__WHAT THE TASK REQUIRES__.
Which lines run from the start of the data below to the line containing "Select the 电压下降90%"? Set them down exactly, with none added.

__SUPPLIED MATERIAL__.
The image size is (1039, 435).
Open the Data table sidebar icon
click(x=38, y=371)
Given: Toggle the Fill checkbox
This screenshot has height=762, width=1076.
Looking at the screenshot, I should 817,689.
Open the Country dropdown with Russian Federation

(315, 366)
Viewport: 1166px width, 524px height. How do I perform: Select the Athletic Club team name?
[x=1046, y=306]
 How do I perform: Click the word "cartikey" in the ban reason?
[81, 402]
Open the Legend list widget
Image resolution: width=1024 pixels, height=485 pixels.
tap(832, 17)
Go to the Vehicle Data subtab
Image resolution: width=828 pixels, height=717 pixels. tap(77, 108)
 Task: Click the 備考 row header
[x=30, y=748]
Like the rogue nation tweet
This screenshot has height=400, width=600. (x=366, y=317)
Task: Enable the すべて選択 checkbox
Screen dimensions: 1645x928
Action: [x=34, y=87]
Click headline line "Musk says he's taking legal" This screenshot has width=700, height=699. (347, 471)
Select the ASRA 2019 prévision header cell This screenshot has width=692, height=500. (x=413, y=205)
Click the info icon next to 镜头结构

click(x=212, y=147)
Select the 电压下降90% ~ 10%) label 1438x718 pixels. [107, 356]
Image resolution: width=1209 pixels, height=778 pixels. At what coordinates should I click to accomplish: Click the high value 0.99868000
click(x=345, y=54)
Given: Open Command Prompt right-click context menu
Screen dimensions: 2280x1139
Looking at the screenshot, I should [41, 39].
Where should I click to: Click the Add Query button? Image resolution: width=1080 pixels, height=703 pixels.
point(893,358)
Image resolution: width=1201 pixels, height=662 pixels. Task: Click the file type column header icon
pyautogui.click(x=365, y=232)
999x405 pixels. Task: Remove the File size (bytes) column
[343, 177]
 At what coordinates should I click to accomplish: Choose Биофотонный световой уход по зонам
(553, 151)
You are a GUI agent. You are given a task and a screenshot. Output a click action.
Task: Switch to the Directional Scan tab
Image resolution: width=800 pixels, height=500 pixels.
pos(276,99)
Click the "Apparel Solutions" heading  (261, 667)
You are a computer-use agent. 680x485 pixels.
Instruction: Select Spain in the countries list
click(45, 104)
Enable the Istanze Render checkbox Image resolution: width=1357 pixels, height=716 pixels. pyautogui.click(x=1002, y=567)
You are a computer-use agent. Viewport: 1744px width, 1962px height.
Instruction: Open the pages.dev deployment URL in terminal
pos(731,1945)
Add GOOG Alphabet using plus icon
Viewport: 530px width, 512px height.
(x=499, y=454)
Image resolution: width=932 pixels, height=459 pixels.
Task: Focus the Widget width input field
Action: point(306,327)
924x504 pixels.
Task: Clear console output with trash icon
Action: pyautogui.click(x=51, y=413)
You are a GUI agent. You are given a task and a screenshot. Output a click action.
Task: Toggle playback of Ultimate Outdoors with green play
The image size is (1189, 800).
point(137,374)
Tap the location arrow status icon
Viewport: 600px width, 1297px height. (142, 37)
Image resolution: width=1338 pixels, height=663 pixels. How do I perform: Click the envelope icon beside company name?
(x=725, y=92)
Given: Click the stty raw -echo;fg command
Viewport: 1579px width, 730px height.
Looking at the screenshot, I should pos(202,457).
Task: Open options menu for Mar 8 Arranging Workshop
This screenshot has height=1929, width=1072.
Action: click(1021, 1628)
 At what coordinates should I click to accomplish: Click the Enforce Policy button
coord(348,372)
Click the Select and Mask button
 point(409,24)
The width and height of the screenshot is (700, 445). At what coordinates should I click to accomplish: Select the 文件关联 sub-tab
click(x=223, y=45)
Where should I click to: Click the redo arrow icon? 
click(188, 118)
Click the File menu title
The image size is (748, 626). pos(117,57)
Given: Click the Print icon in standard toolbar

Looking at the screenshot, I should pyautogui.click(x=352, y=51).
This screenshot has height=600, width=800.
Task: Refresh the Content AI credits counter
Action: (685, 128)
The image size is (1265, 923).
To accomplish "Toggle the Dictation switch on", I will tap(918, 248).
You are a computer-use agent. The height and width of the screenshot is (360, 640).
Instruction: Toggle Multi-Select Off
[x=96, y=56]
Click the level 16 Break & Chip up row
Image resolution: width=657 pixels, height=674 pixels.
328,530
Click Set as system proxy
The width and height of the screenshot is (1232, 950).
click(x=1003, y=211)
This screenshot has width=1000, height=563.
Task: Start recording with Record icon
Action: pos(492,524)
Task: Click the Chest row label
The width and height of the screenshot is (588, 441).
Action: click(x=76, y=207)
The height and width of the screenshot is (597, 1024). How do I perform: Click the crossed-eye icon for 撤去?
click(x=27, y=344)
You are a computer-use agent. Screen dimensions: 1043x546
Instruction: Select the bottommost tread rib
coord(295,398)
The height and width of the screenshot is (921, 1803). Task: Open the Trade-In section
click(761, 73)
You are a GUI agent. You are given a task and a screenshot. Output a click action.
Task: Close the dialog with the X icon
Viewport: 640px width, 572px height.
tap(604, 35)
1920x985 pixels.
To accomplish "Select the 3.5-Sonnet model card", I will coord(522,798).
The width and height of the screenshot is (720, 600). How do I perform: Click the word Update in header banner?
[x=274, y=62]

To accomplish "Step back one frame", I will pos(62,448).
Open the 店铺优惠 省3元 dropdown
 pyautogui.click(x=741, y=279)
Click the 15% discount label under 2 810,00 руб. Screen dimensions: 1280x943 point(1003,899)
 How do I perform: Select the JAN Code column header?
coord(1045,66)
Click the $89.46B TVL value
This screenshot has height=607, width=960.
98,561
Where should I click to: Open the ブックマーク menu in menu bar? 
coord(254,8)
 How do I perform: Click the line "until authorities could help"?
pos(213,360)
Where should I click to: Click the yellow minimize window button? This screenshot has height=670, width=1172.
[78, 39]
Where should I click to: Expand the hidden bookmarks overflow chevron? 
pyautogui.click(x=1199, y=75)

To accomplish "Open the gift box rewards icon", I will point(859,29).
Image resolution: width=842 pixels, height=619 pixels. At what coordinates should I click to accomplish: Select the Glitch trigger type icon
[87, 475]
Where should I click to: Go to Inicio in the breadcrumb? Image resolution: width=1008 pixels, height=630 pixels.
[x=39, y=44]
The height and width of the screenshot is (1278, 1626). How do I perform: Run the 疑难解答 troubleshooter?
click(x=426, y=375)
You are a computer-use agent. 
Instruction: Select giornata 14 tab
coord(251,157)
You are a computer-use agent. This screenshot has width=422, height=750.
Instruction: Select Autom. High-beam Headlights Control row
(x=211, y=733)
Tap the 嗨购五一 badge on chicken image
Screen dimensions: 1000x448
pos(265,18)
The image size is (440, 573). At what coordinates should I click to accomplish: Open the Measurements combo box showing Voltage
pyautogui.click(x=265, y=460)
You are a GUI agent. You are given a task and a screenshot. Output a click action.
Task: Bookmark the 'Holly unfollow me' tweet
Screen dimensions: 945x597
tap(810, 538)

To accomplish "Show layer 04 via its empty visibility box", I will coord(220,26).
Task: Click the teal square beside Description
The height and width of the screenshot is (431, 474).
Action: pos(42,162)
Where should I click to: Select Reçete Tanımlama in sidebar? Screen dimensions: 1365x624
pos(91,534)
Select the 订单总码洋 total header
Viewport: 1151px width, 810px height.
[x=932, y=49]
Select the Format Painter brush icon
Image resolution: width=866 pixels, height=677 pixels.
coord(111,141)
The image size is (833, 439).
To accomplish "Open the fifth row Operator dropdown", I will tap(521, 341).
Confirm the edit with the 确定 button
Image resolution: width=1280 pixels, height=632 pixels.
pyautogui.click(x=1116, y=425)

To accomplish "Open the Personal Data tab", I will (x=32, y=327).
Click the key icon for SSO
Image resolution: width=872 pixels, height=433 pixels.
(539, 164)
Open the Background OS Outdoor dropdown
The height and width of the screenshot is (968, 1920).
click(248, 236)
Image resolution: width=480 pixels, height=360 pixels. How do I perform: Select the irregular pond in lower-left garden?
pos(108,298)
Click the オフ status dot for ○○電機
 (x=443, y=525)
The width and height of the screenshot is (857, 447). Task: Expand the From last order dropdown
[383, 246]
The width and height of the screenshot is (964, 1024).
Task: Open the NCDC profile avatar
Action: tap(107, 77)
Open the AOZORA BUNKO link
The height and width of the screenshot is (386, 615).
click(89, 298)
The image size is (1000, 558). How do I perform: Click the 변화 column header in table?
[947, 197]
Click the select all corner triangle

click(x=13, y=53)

__ANSWER FOR THIS EXERCISE__.
The image size is (1039, 435).
Open the Data table sidebar icon
click(x=38, y=371)
Given: Toggle the Fill checkbox
This screenshot has height=762, width=1076.
Looking at the screenshot, I should 817,689.
Open the Country dropdown with Russian Federation

(315, 366)
Viewport: 1166px width, 524px height. How do I perform: Select the Athletic Club team name?
[x=1046, y=306]
 How do I perform: Click the word "cartikey" in the ban reason?
[81, 402]
Open the Legend list widget
Image resolution: width=1024 pixels, height=485 pixels.
tap(832, 17)
Go to the Vehicle Data subtab
Image resolution: width=828 pixels, height=717 pixels. tap(77, 108)
 Task: Click the 備考 row header
[x=30, y=748]
Like the rogue nation tweet
This screenshot has height=400, width=600. (x=366, y=317)
Task: Enable the すべて選択 checkbox
Screen dimensions: 1645x928
Action: [x=34, y=87]
Click headline line "Musk says he's taking legal" This screenshot has width=700, height=699. (347, 471)
Select the ASRA 2019 prévision header cell This screenshot has width=692, height=500. (x=413, y=205)
Click the info icon next to 镜头结构

click(x=212, y=147)
Select the 电压下降90% ~ 10%) label 1438x718 pixels. [107, 356]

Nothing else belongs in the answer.